Linia 201
Moderatorzy: Sebastian Marszał, bastard
Linia 201
Witajcie. Jestem tu nowy i nieśmiało zaproponuje nurtujący mnie temat linii 201 z Kościerzyny do Gdyni (tak wiem, że ta linia jest dłuższa, ale interesuje mnie ww. odcinek). Interesują mnie rozkłady jazdy oraz tabor jaki się tam poruszał powiedzmy od lat ’60 ubiegłego wieku.
Ja (rocznik ’78) otarłem się o tą linię kilkakrotnie. Pamiętam swą pierwszą podróż do Kościerzyny. Było to gdzieś tak pod koniec lat osiemdziesiątych. Mieszkaliśmy wtedy jeszcze w Gdańsku. Ojciec zabrał mnie i brata do swojego znajomego, fundując przy okazji przejażdżkę „piętrusem”. Była to dla nas niezła frajda, zważywszy na to, iż do tej pory mieliśmy okazję jeździć tylko SKM-ką. Skład był ciągnięty przez SM 42 lub SP 42. Dziś tego nie pomnę. Malowniczy szlak, piętrus. Kościerzyna wydawała nam się tak daleko. Podróż powrotna niestety była autem.
Któregoś dnia, byliśmy zdaje się na grzybach gdzieś w rejonach Kościerzyny, udało mi się namówić rodziców na obejrzenie parowozu. Udaliśmy się na dworzec w Kościerzynie. Stał. Do Skórcza. Prawdopodobnie Ty2. Miał doczepione dwa wagony drugiej klasy. Takie podobne do tych, które jeszcze można spotkać.

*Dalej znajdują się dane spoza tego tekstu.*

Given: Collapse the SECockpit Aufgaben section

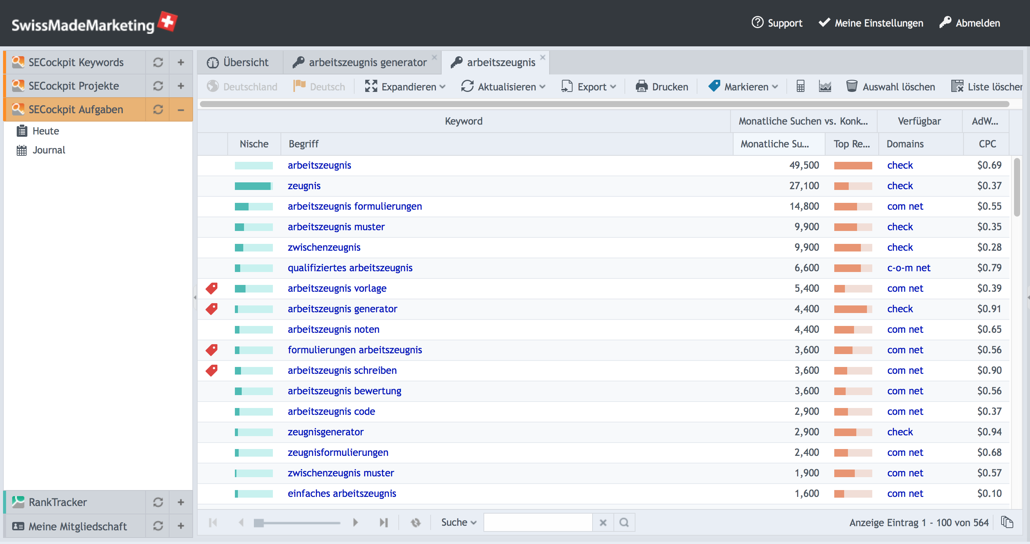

Razu pewnego odwiedzaliśmy babcię, która przebywała na wczasach w Krzesznej. My już mieszkaliśmy w Gdyni. Wyjazd 7.28 osobowym do Chojnic. SU 46, bipa oraz doczepiona dwójka. Nie pamiętam czy to było przy okazji tego wyjazdu do Krzesznej, czy innego, ale wyszliśmy z bratem oglądać pociągi. Przejechało coś długiego w kierunku Kościerzyny. Miało sypialnego WARSA i na tabliczkach napisane Wrocław Gł. Czy był to regularny pociąg, czy inny, tego nie wiem.

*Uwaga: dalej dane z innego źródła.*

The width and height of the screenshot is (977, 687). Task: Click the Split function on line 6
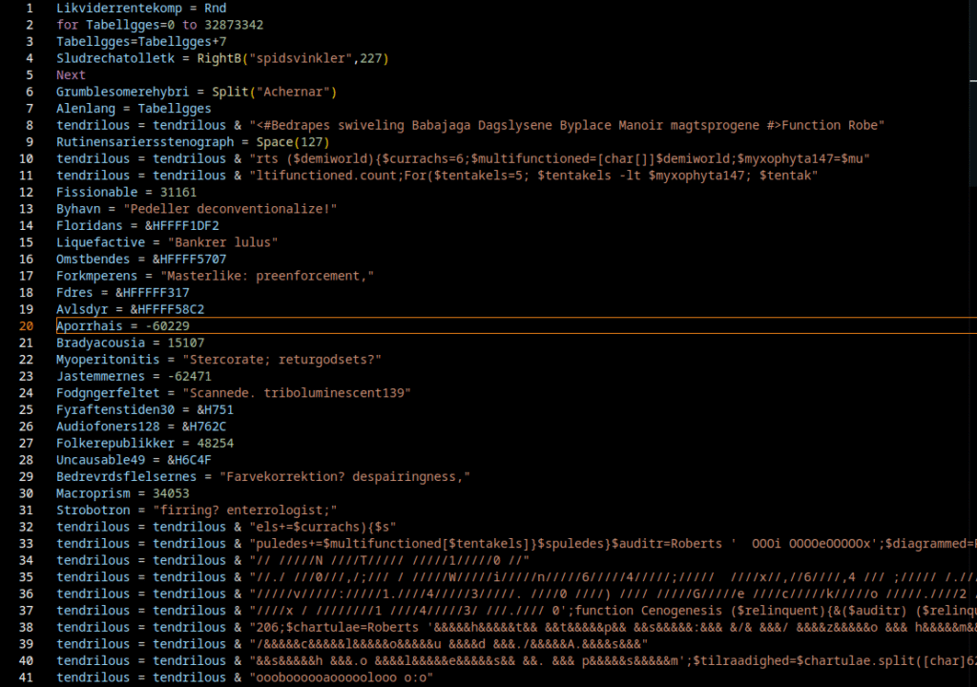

Potem jeszcze gdzieś już pod koniec mojej podstawówki, jechaliśmy na obóz – gdzieś w okolice Brus. Mieliśmy jechać tym samym 7.28 do Chojnic. No ale z Grabówka trzeba było SKM-ką. Spóźniliśmy się dosłownie kilka sekund i musieliśmy czekać na następny. A był on tylko do Kościerzyny. Skład SP/SM 42 z normalnymi wagonami przedziałowymi. Potem dość długo czekaliśmy w Kościerzynie na pociąg w kierunku Chojnic. Można było poobserwować życie stacji.
W ostatnich latach miałem okazję jeszcze kilka razy jechać na tej linii, ale to już to samo. Zamierający ruch, zamykane stacje. Mam nadzieję, że kiedyś ktoś urealni podróże w czasie...
Trochę się rozmarzyłem, powspominałem. Jeśli macie ochotę napisać o Waszych przygodach, wspomnieniach itp., jeśli macie rozkłady jazdy z tamtych lat, to będzie miło jak się podzielicie. Pozdrawiam serdecznie.
Ja (rocznik ’78) otarłem się o tą linię kilkakrotnie. Pamiętam swą pierwszą podróż do Kościerzyny. Było to gdzieś tak pod koniec lat osiemdziesiątych. Mieszkaliśmy wtedy jeszcze w Gdańsku. Ojciec zabrał mnie i brata do swojego znajomego, fundując przy okazji przejażdżkę „piętrusem”. Była to dla nas niezła frajda, zważywszy na to, iż do tej pory mieliśmy okazję jeździć tylko SKM-ką. Skład był ciągnięty przez SM 42 lub SP 42. Dziś tego nie pomnę. Malowniczy szlak, piętrus. Kościerzyna wydawała nam się tak daleko. Podróż powrotna niestety była autem.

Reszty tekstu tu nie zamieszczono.